## [EXTRACTED RECORDS]
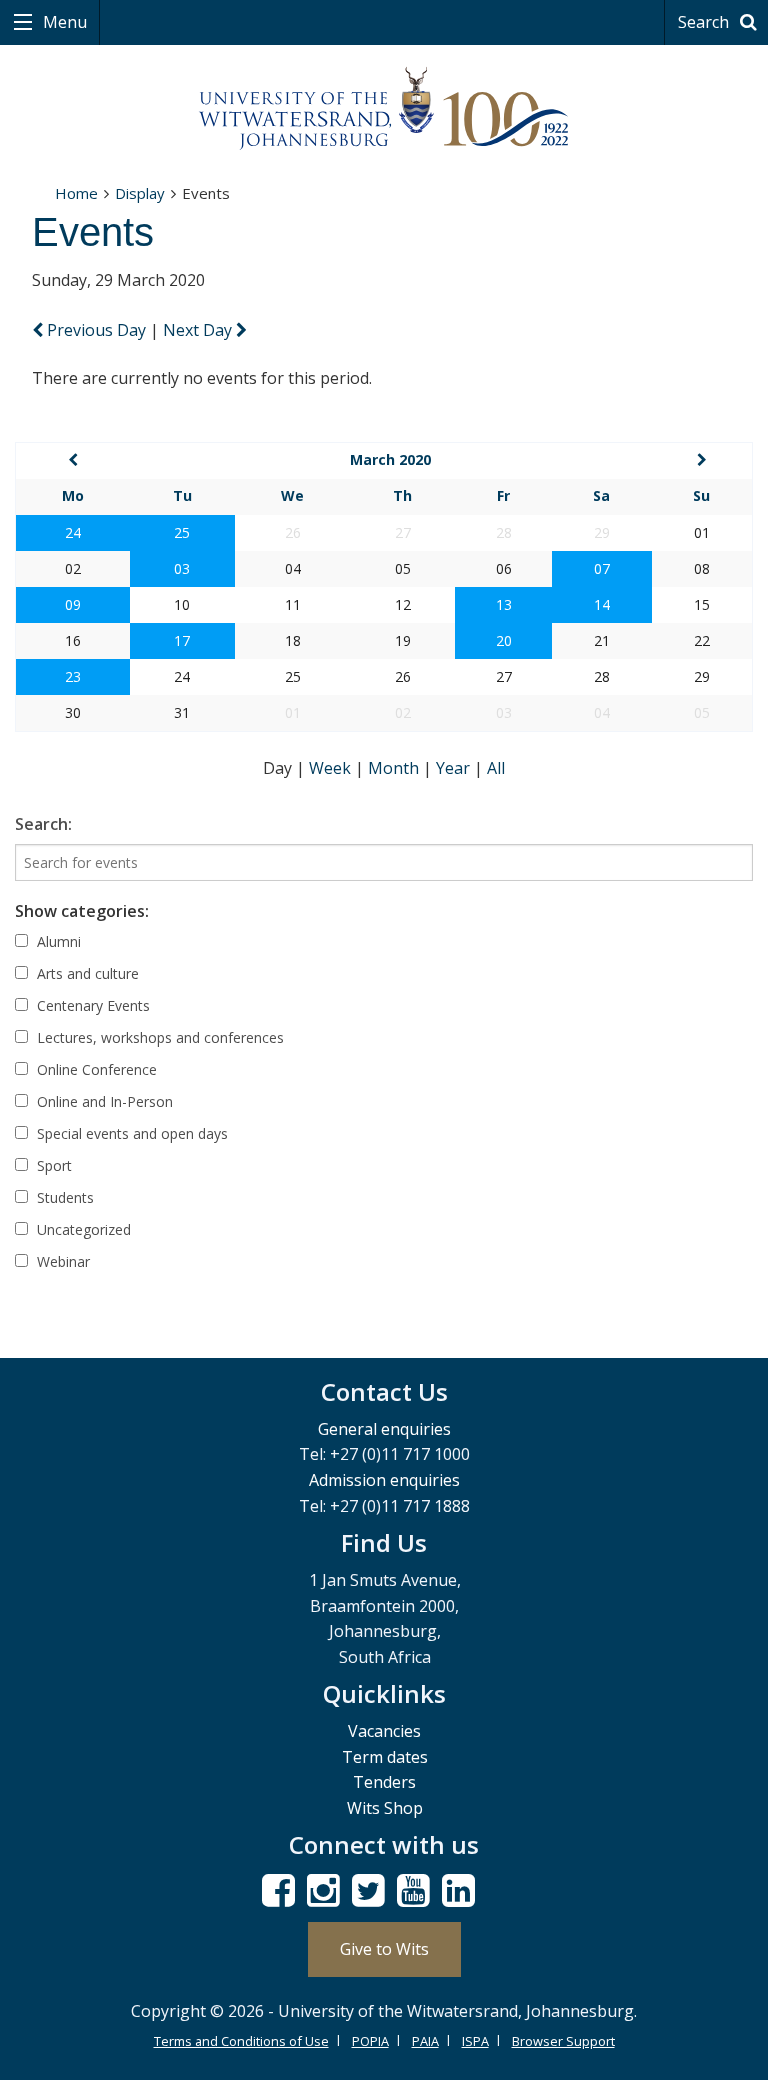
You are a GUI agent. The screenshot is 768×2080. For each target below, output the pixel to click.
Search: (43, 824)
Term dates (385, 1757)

...

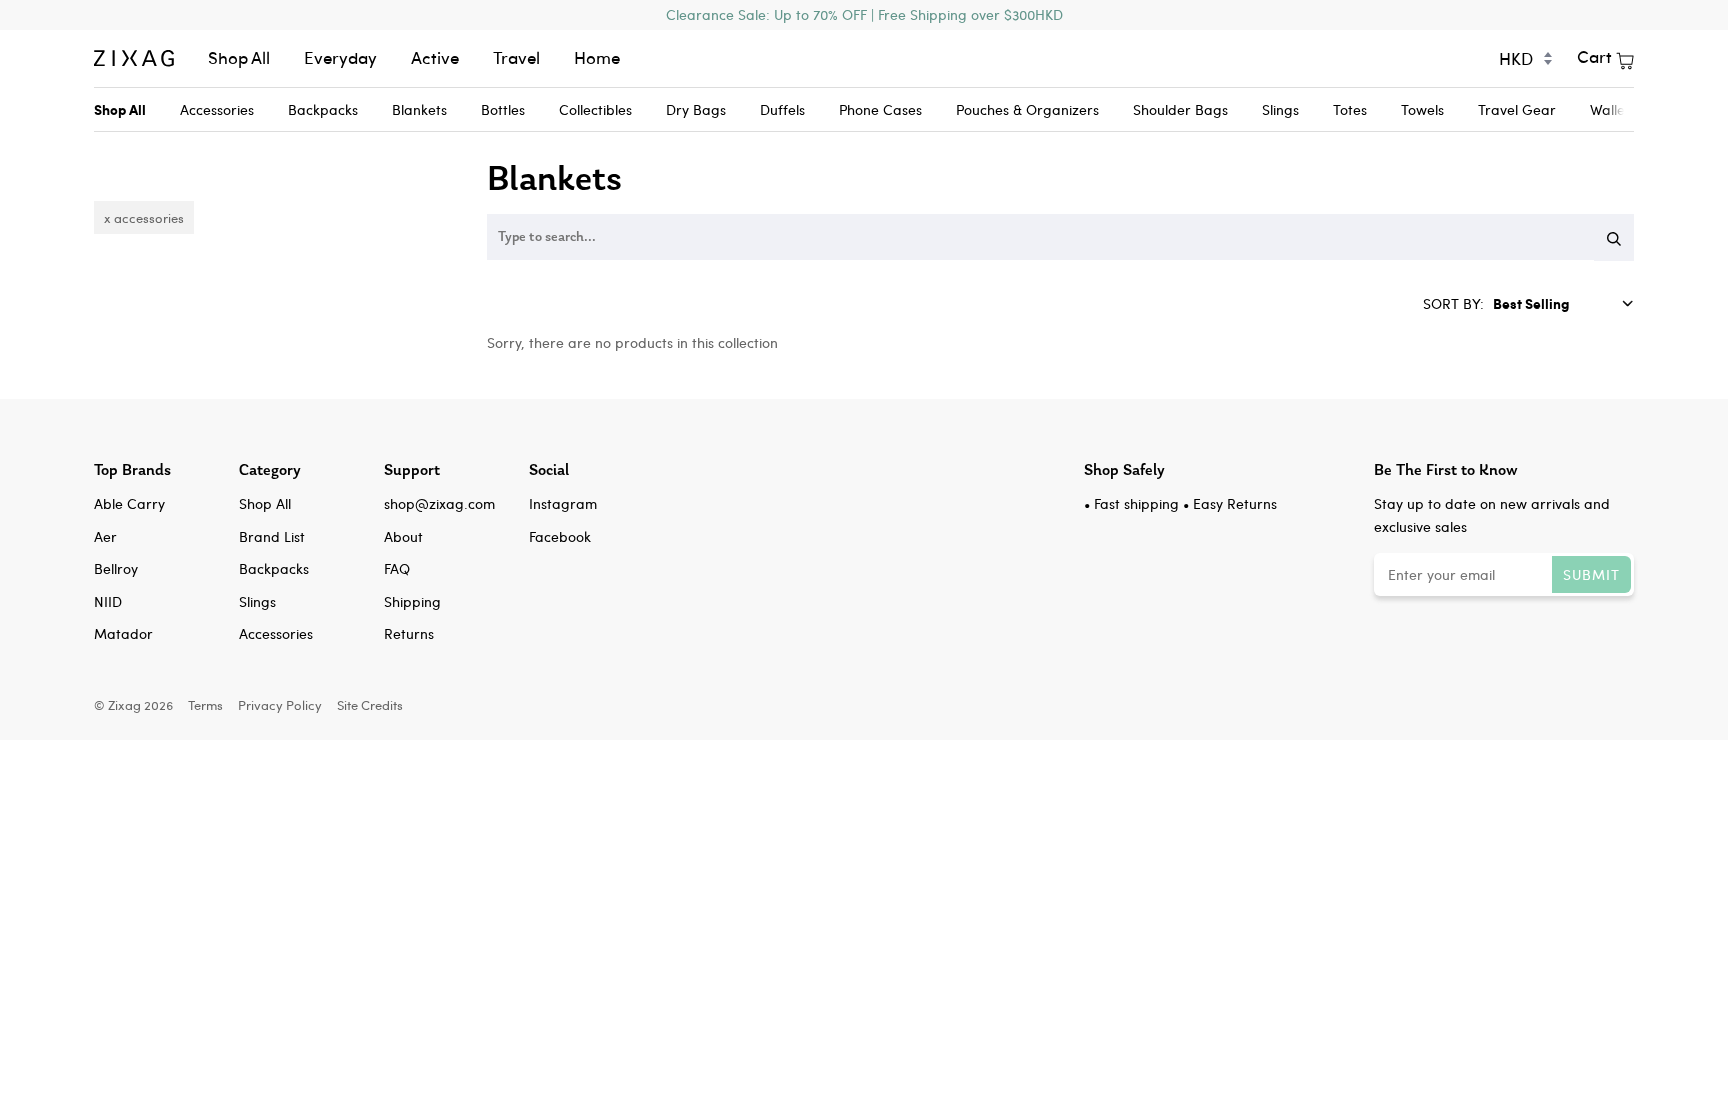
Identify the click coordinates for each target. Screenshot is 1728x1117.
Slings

## [INSTRUCTIONS TO FOLLOW]
Please go over the data above and copy each line with "click" in it.

## [RESULT]
You are a GUI agent. The screenshot is 768×2080. For each target below, output the pixel to click.
Identify the click coordinates for each target. Screenshot is 1728x1117.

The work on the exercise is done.